Cour suprême du Canada
Ledlev Corporation Ltd. c. New York Underwriters Insurance Co., [1973] R.C.S. 751
Date: 1972-10-18
Ledlev Corporation Ltd. (Demanderesse) Appelante;
et
New York Underwriters Insurance Company (Défenderesse) Intimée.
1972: les 13 et 14 mai; 1972: le 18 octobre.
Présents: Le Juge en Chef Fauteux et les Juges Abbott, Hall, Spence et Pigeon.
EN APPEL DE LA COUR DU BANC DE LA REINE, PROVINCE DE QUÉBEC
APPEL d’un jugement de la Cour du banc de la reine[1], province de Québec, infirmant un jugement du Juge Caron. Appel accueilli.

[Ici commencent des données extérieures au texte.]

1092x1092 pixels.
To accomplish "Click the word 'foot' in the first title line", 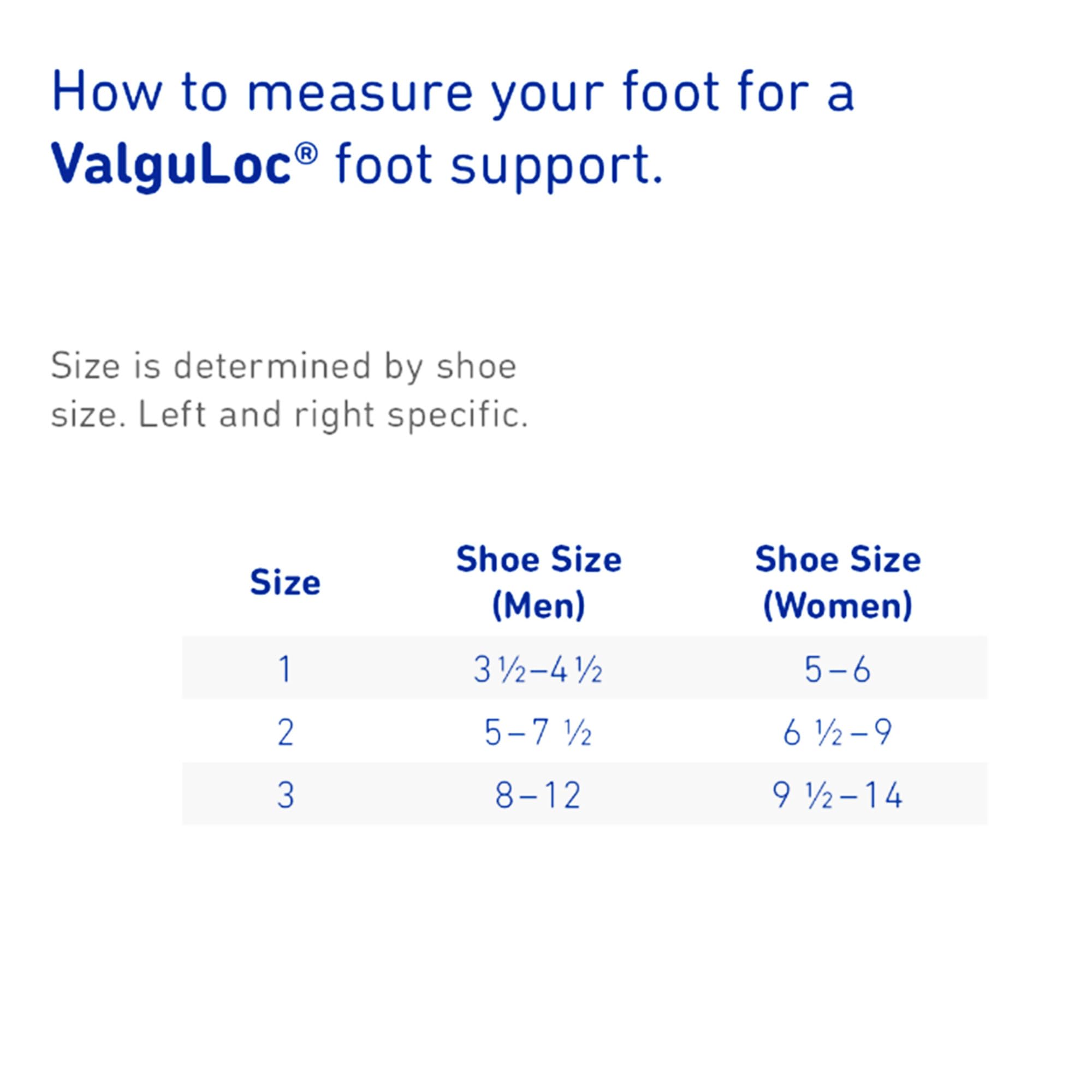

I.J. Halperin, pour la demanderesse, appelante.
P. Casgrain, c.r., pour la défenderesse, intimée.
Le jugement de la Cour a été rendu par
LE JUGE ABBOTT — L’appelante réclame le montant de $23,226.62, ce qui est, allègue-t-on, la part de responsabilité de l’intimée dans le sinistre en vertu d’une police conjointe d’assurance-incendie — genre de police en vertu duquel plusieurs assureurs se partagent le risque.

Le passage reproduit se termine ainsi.